_Dados do exercício_.

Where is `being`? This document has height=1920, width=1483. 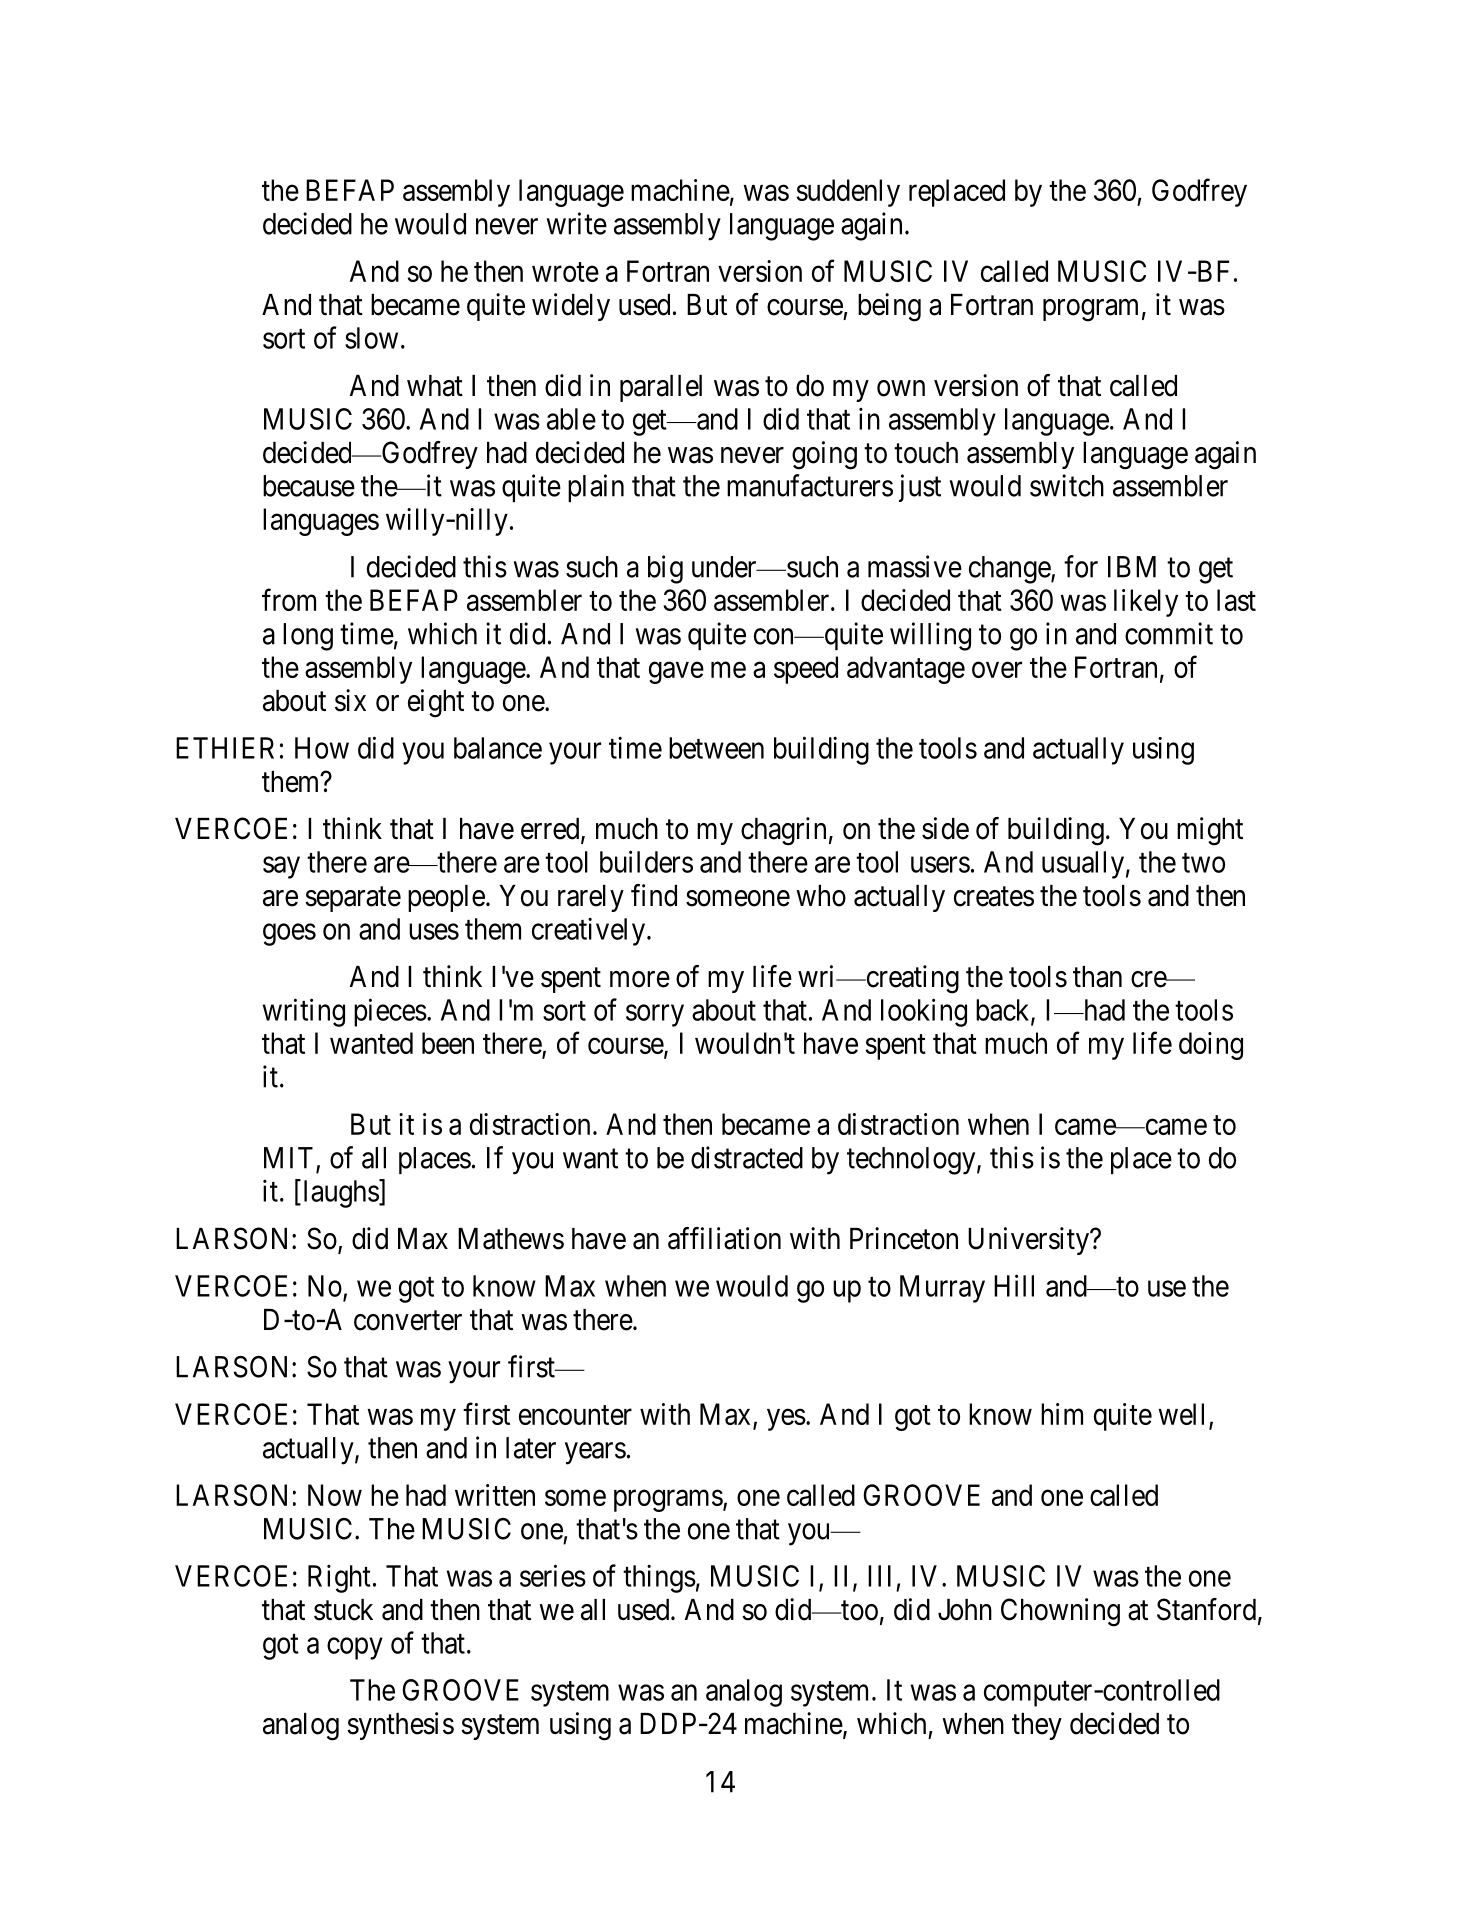 being is located at coordinates (889, 307).
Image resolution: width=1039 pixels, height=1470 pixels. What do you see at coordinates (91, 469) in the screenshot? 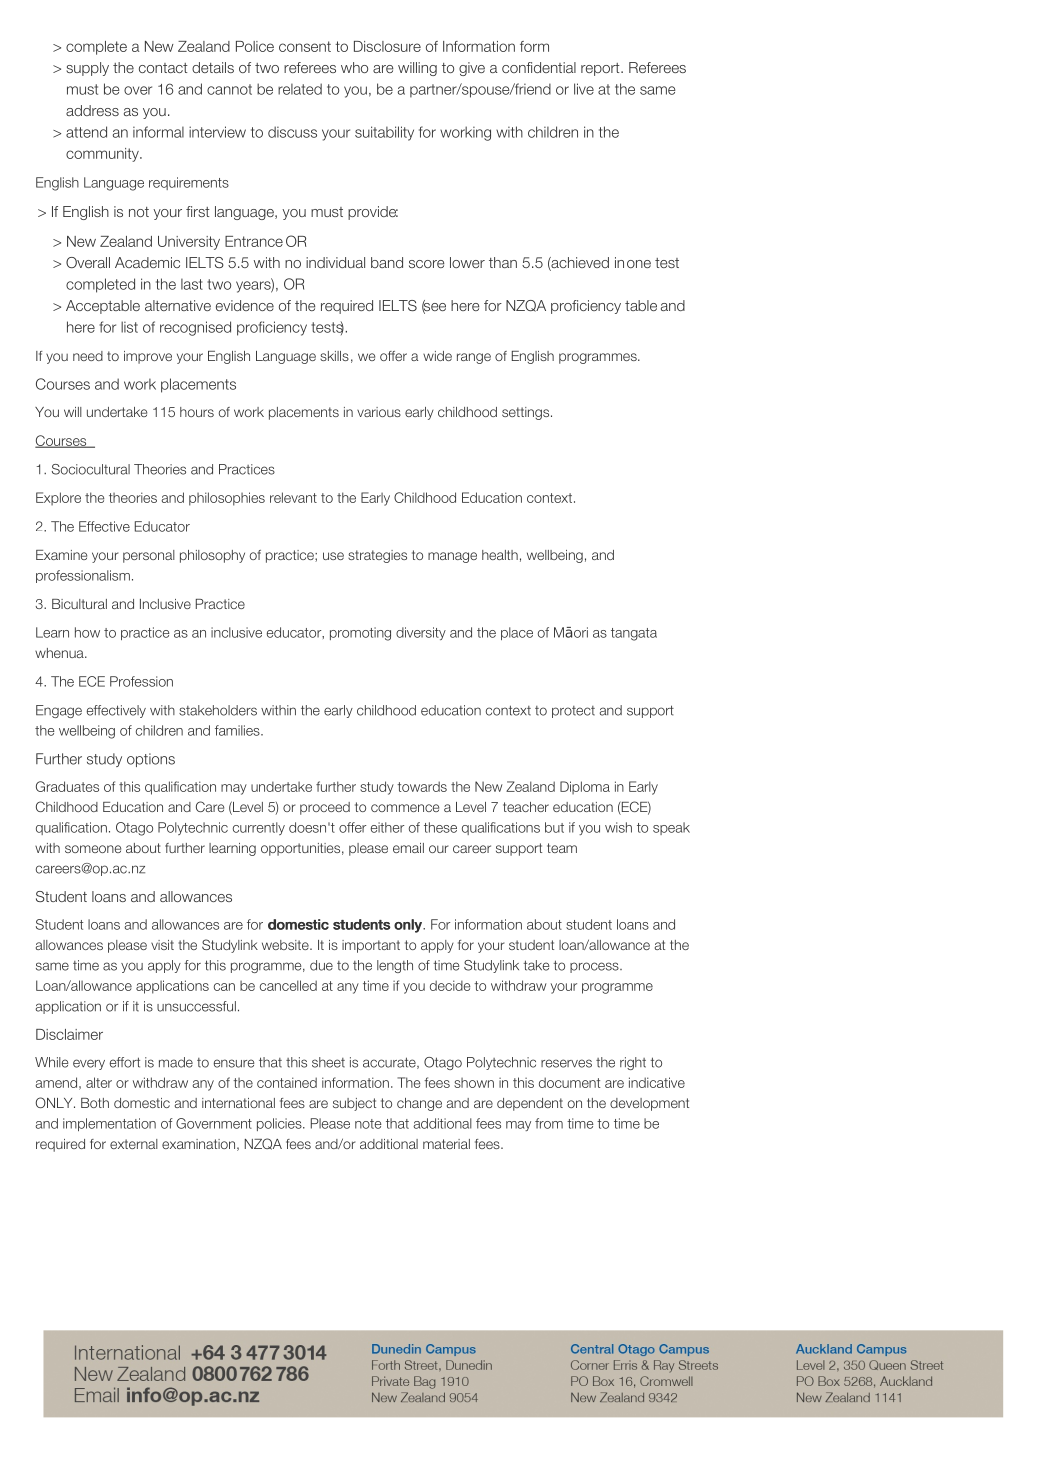
I see `Sociocultural` at bounding box center [91, 469].
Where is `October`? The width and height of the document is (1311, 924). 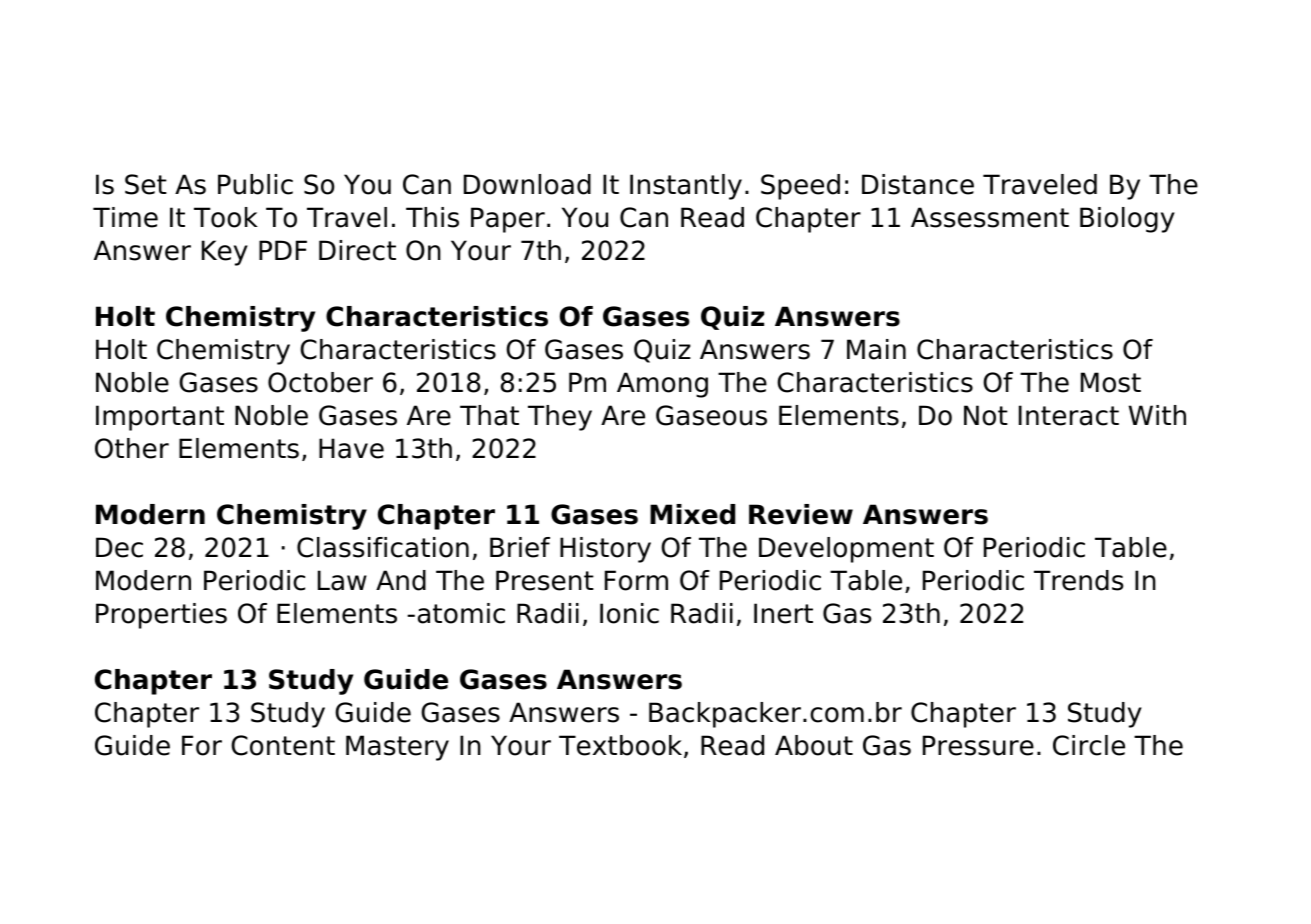 October is located at coordinates (320, 382).
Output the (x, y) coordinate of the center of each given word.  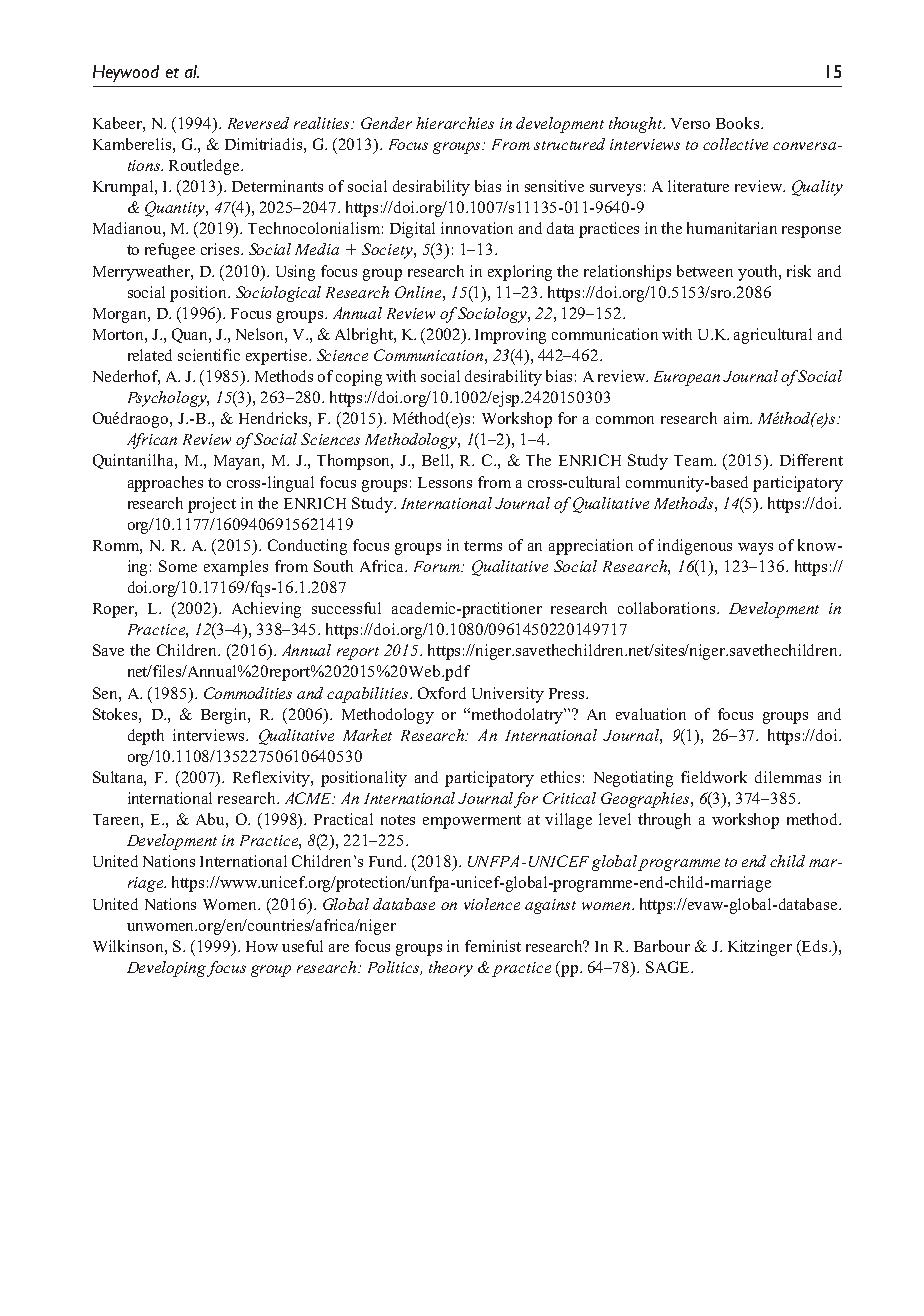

_O que fazer_. Extraia, sem alterar nada, o trecho de linhas desde a que contém "Image resolution: width=1039" até a que contém "center [91, 469].", incluindo as duas, e deixe as imagens fora da resposta.

_Solução da tarefa_.
Image resolution: width=1039 pixels, height=1470 pixels. What do you see at coordinates (91, 469) in the screenshot? 
I see `Sociocultural` at bounding box center [91, 469].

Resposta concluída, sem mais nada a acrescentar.